Le 28 novembre dernier, la Cour de cassation requalifiait le statut d’un livreur à vélo, d’autoentrepreneur à salarié. Derrière cette décision, d’autres bouleversements pourraient intervenir mettant un coup de projecteur sur l’ubérisation de la livraison du dernier kilomètre et les différences entre transporteurs historiques et plateformes numériques.

Vers une remise en cause d’une partie du modèle économique des plateformes numériques de livraison du dernier kilomètre en France ?

L’arrêt rendu marque une étape importante. Reconnaissant « un lien de subordination » entre un prestataire coursier à vélo et la société donneuse d’ordres, Take Eat Easy, la décision de la Cour de cassation pourrait à terme faire jurisprudence et remettre en cause une partie du modèle économique des plateformes numériques de livraison du dernier kilomètre en France. Car si leur développement est sans conteste, leur position sur le marché fait débat. Retour sur les points chauds qui divisent acteurs traditionnels de la livraison urbaine et plateformes digitales :

La question de la précarisation des emplois dans la livraison urbaine

A l’avenir, chauffeurs et livreurs au service des plateformes numériques du dernier kilomètre pourraient demander la requalification de leur statut, passant de prestataire indépendant au salarié. Une action à l’impact fort, tant pour le fonctionnement de ces nouveaux entrants sur le marché que pour les acteurs historiques du transport urbain. L’an passé, l’OTRE* alertait d’ailleurs sur le danger présumé du statut de travailleur indépendant et de l’absence de protection sociale « sérieuse » mettant « en péril » le statut des entreprises.

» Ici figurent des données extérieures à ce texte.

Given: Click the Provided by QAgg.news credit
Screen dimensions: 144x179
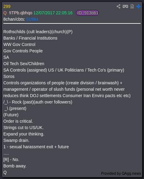Looking at the screenshot, I should (121, 174).
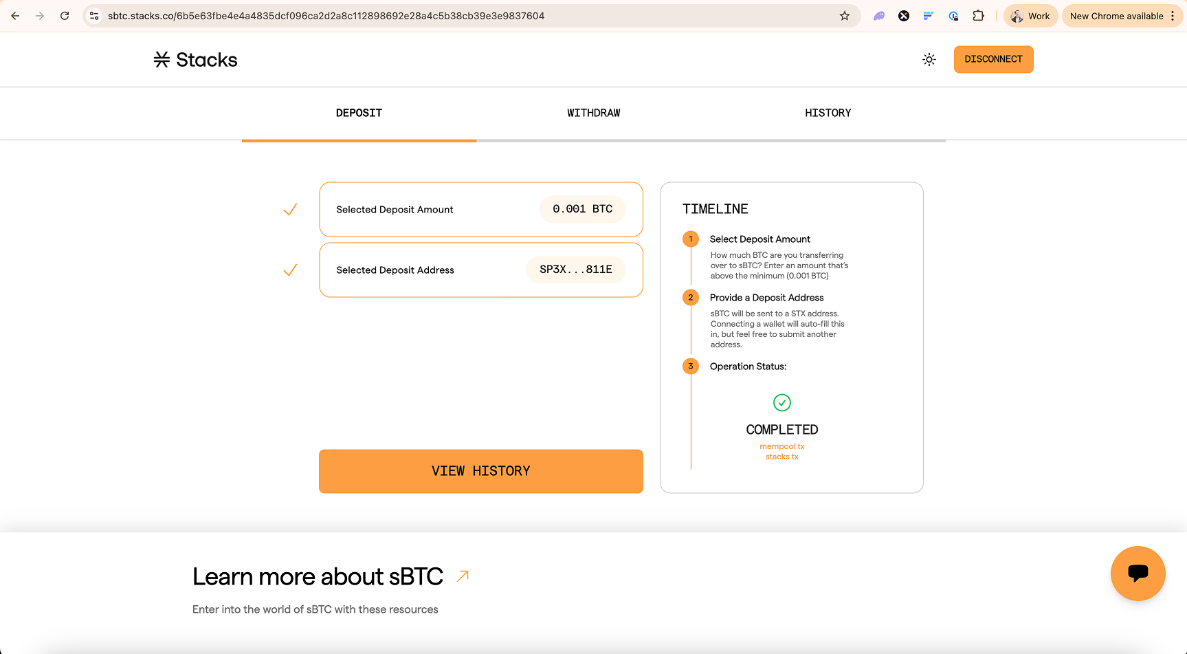Switch to the History tab
The height and width of the screenshot is (654, 1187).
coord(828,113)
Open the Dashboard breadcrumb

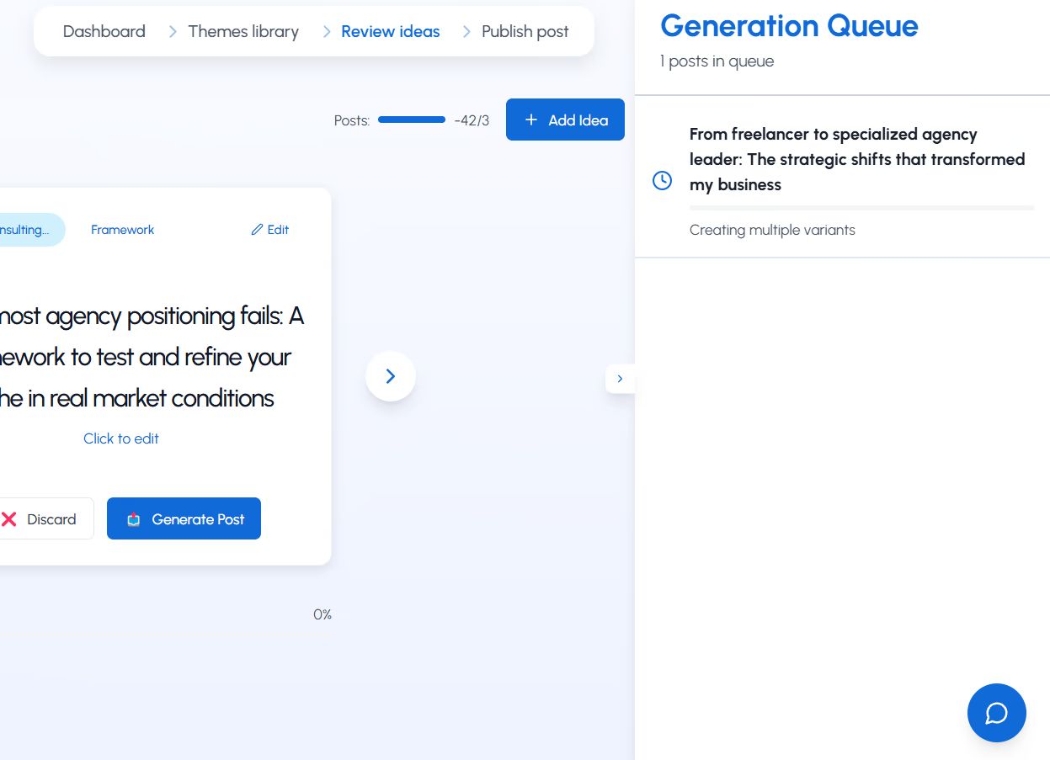104,32
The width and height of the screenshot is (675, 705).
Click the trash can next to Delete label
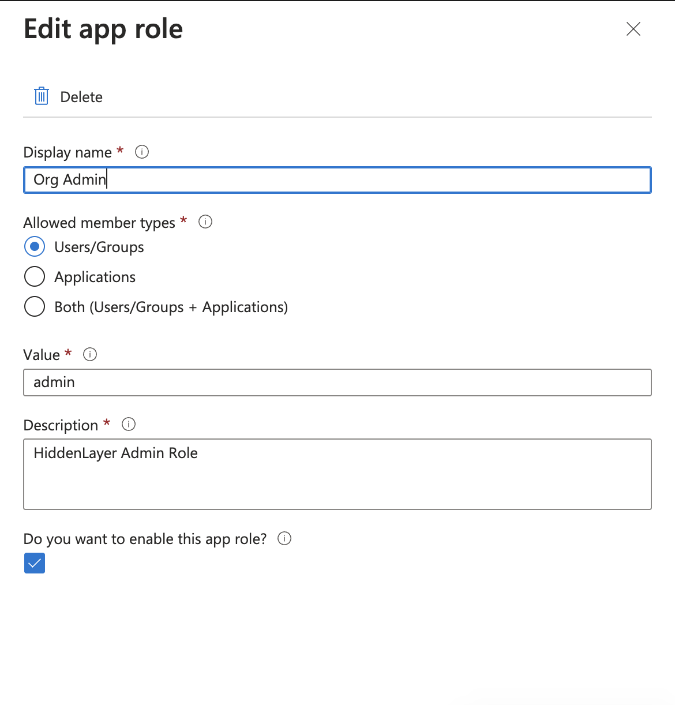[x=41, y=96]
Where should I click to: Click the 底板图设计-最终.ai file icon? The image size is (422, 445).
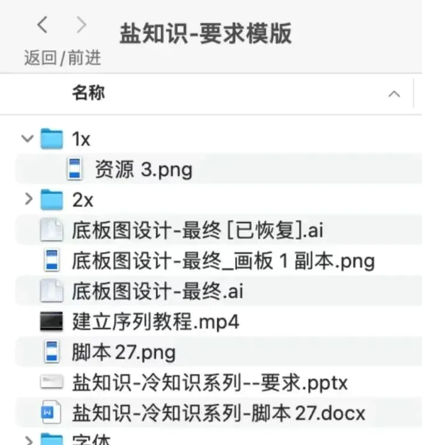(51, 290)
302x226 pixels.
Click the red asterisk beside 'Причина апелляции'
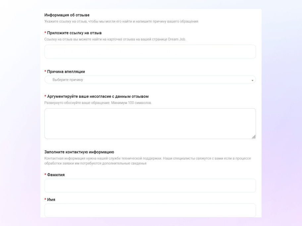(45, 72)
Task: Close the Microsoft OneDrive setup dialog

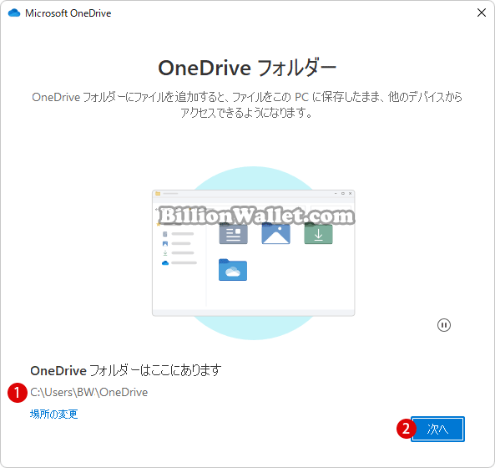Action: click(482, 13)
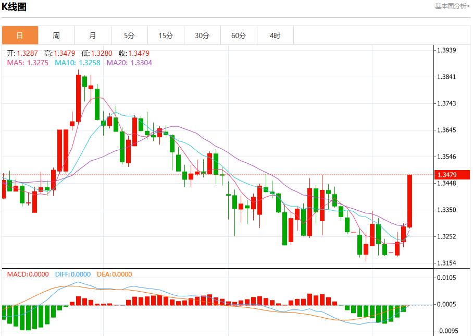Open the 5分 interval tab
473x336 pixels.
tap(129, 35)
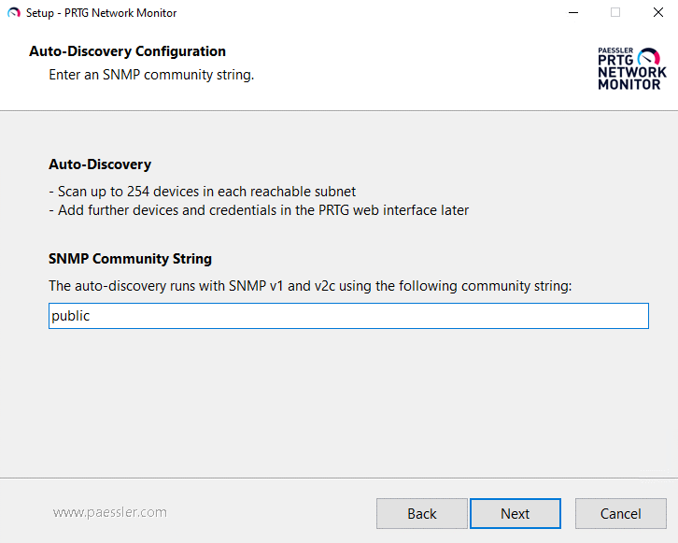Click the PRTG NETWORK MONITOR logo text
Viewport: 678px width, 543px height.
tap(631, 72)
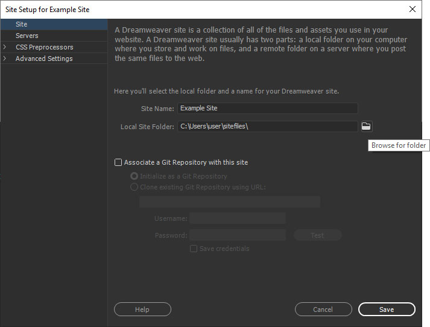The height and width of the screenshot is (327, 430).
Task: Click the Username input field
Action: click(237, 218)
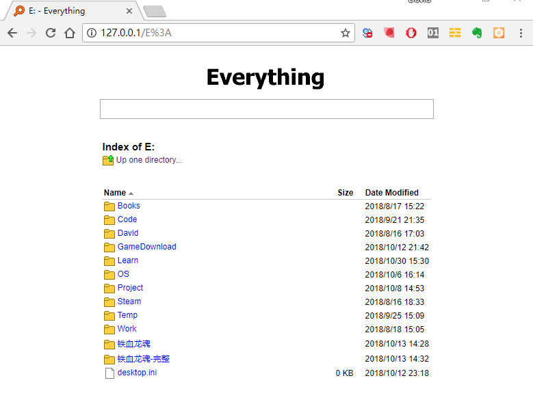The width and height of the screenshot is (533, 402).
Task: Go to browser home page icon
Action: coord(69,33)
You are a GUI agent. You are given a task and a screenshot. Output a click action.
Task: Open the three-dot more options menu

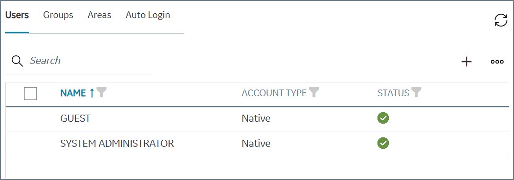point(497,62)
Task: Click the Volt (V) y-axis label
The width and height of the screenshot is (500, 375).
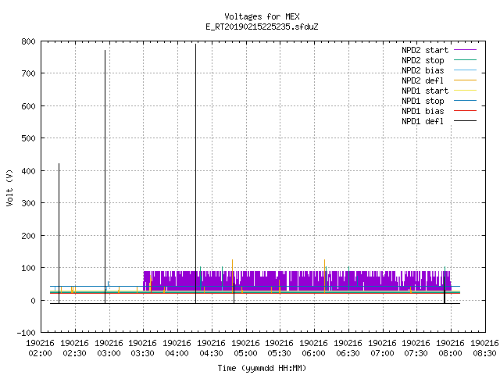Action: coord(9,188)
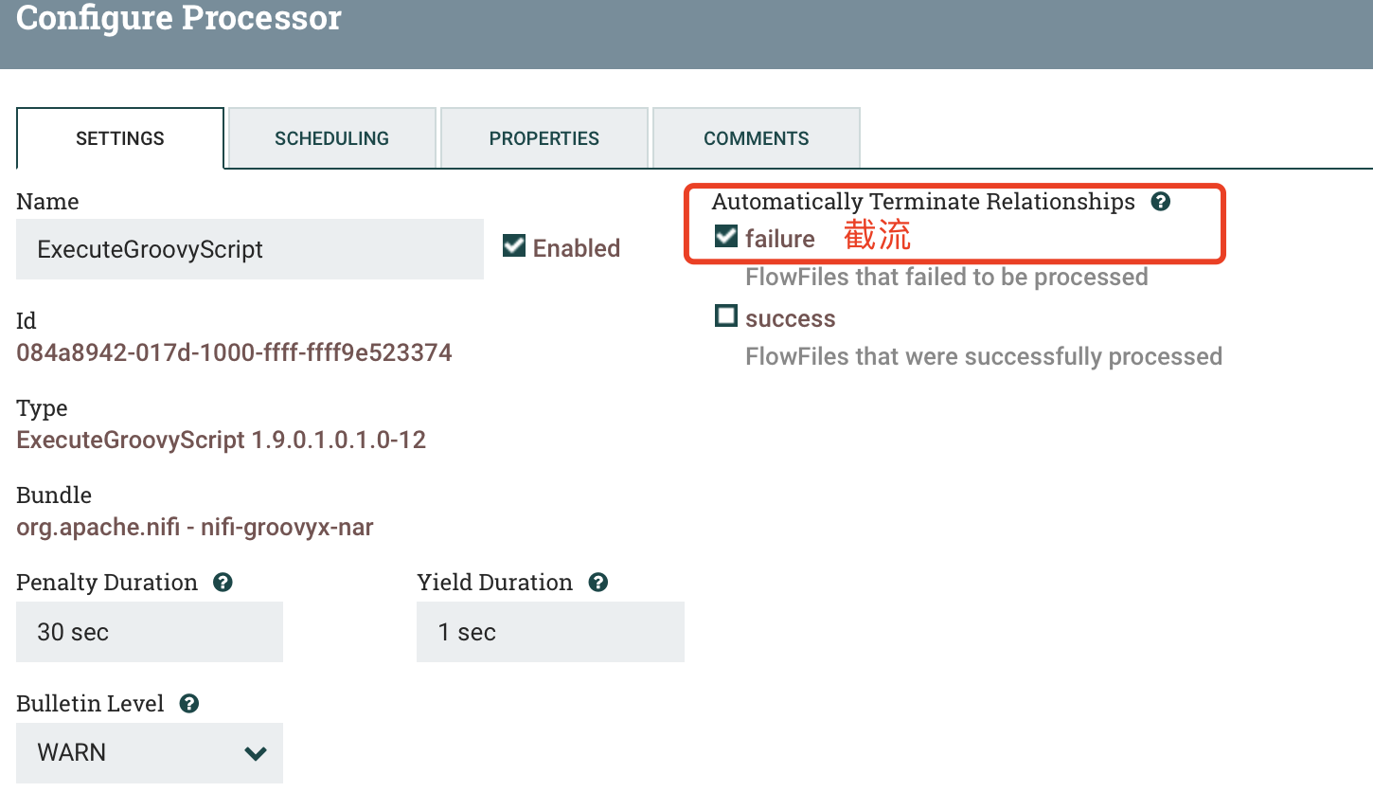
Task: Show Yield Duration help tooltip icon
Action: 597,583
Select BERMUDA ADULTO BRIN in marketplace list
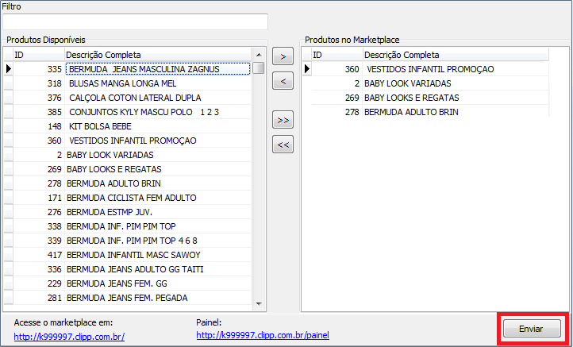 pos(411,112)

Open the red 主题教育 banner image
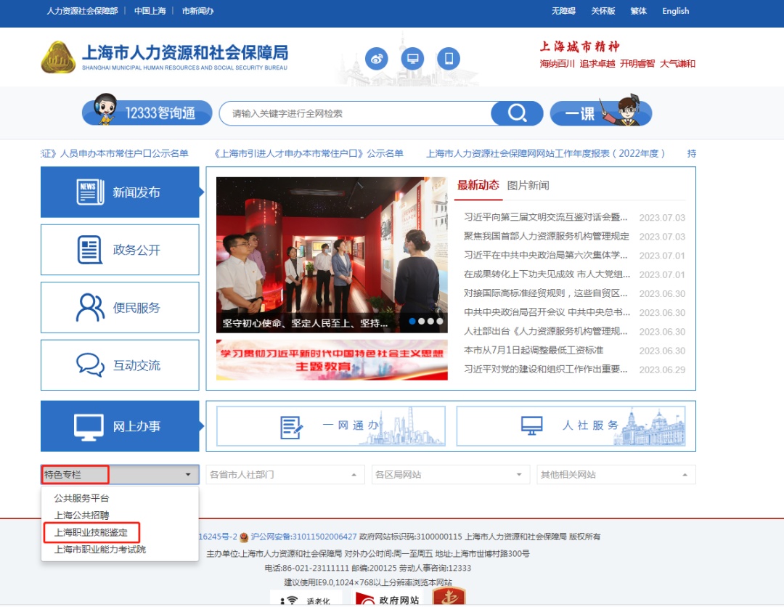pos(331,360)
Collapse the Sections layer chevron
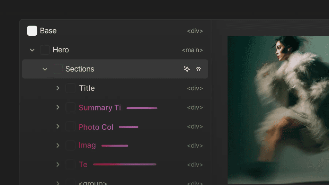 click(x=45, y=69)
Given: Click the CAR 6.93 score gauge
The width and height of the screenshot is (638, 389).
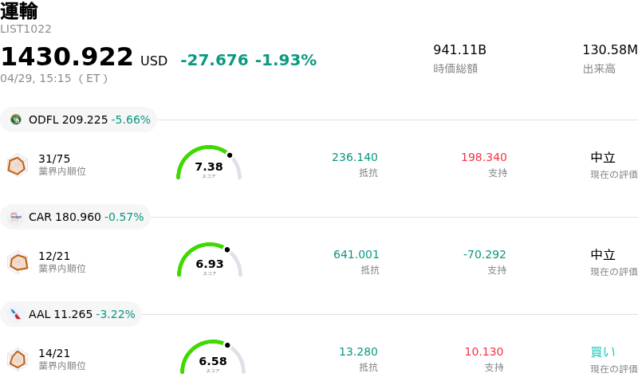Looking at the screenshot, I should point(210,261).
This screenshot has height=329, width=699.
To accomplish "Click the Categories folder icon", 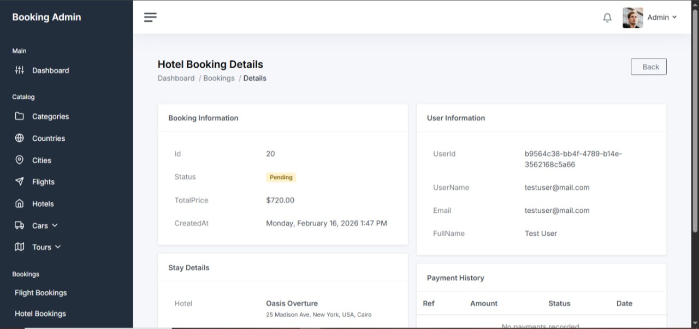I will [x=20, y=116].
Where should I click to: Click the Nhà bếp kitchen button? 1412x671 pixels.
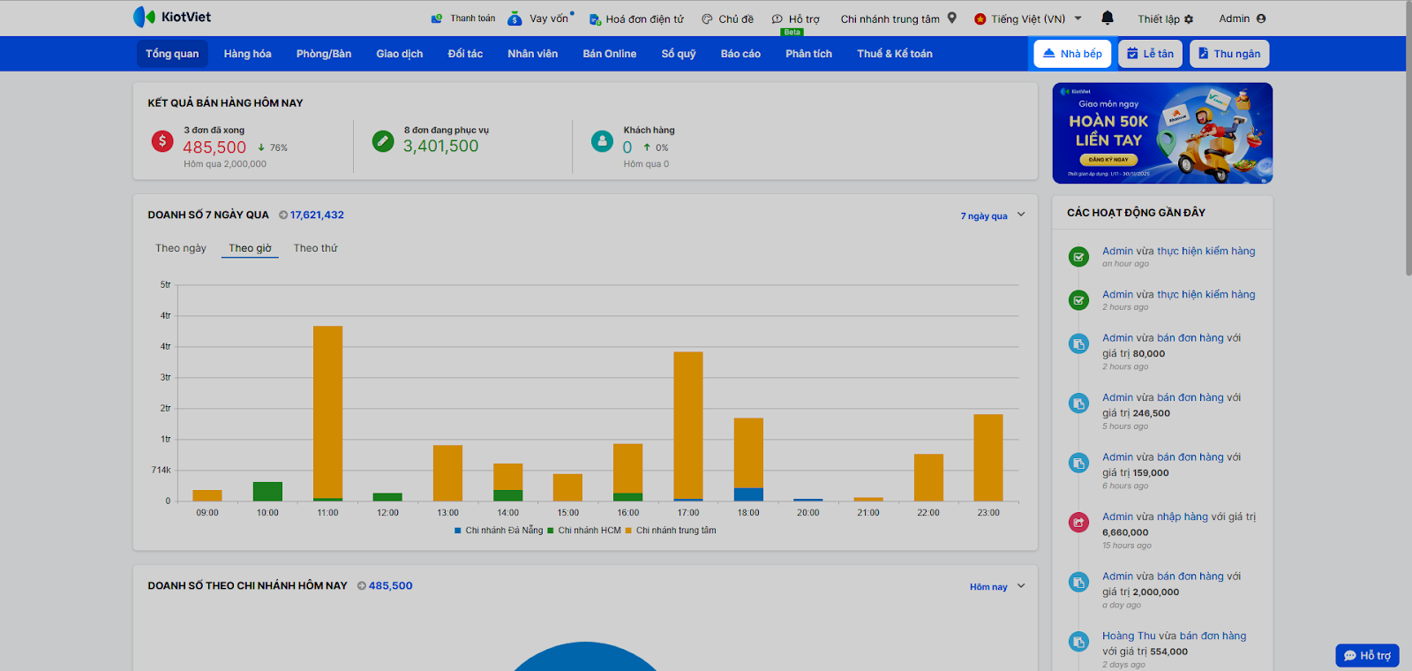point(1072,54)
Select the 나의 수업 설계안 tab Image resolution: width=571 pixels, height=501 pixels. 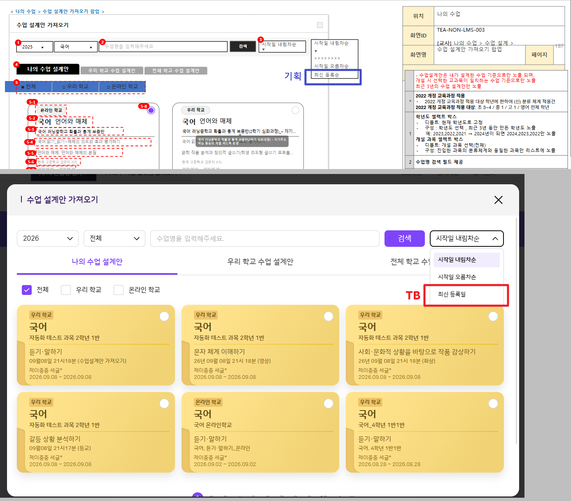tap(97, 262)
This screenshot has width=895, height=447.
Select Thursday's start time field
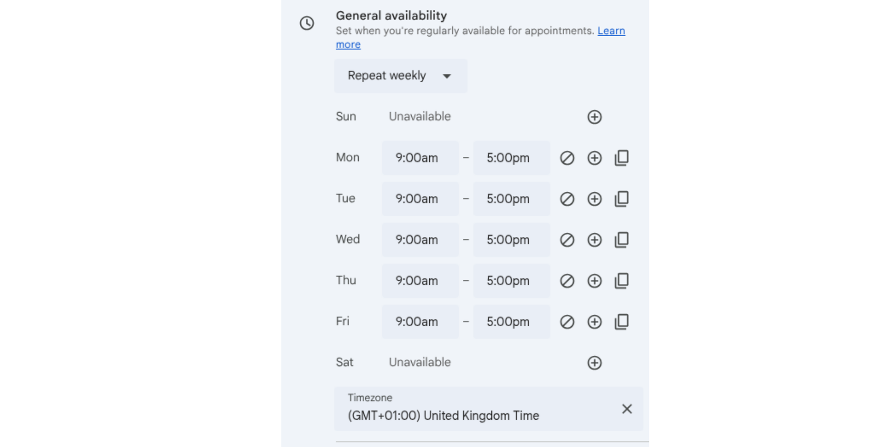point(420,281)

Une concurrence déloyale pour les transporteurs ?

En employant des indépendants, les plateformes s’exempteraient du coût de certaines charges et cotisations sociales, au contraire des entreprises de transport. Pour celles dont les activités s’apparentent aux commissionnaires de transport sans en être, elles échapperaient également aux obligations légales incombant au statut et bénéficient ainsi d’un cadre juridique plus souple. D’autres, spécialisées dans la livraison du dernier kilomètre, s’appuient sur des particuliers pour livrer en ville posant la question de l’obtention de l’attestation de capacité transport léger de marchandises (moins de 3,5t) pour ceux utilisant notamment des scooters. Une situation qui laisse apparaître des contentieux dans le secteur mais aussi et surtout une concurrence perçue comme déloyale par la plupart des transporteurs du secteur.

 Un impact sur les prix du dernier kilomètre

Cadre légal flou, contraintes sociales moindres, concurrence accrue… De par leurs pratiques, les plateformes numériques de livraison tirent les prix vers le bas. Fortement créatrice de valeurs pour les entreprises, la livraison urbaine se trouve aujourd’hui dévalorisée par un dumping à la fois économique et social. Enjeu de différenciation majeur auprès des consommateurs, une livraison du dernier kilomètre écologique, encadrée, responsable et efficace représente pourtant un coût qu’il convient d’intégrer et de respecter.

 Un cadre juridique à redéfinir pour le secteur de la livraison urbaine

Ainsi, si les règles applicables aux plateformes dans le transport de marchandises manquent de clarté, le constat est pourtant clair : le marché doit être régulé. Pour ce faire, outre une prise de conscience nécessaire, il conviendra aussi d’appréhender et fixer un cadre pour ces nouveaux acteurs de la livraison urbaine, équitable pour tout le secteur.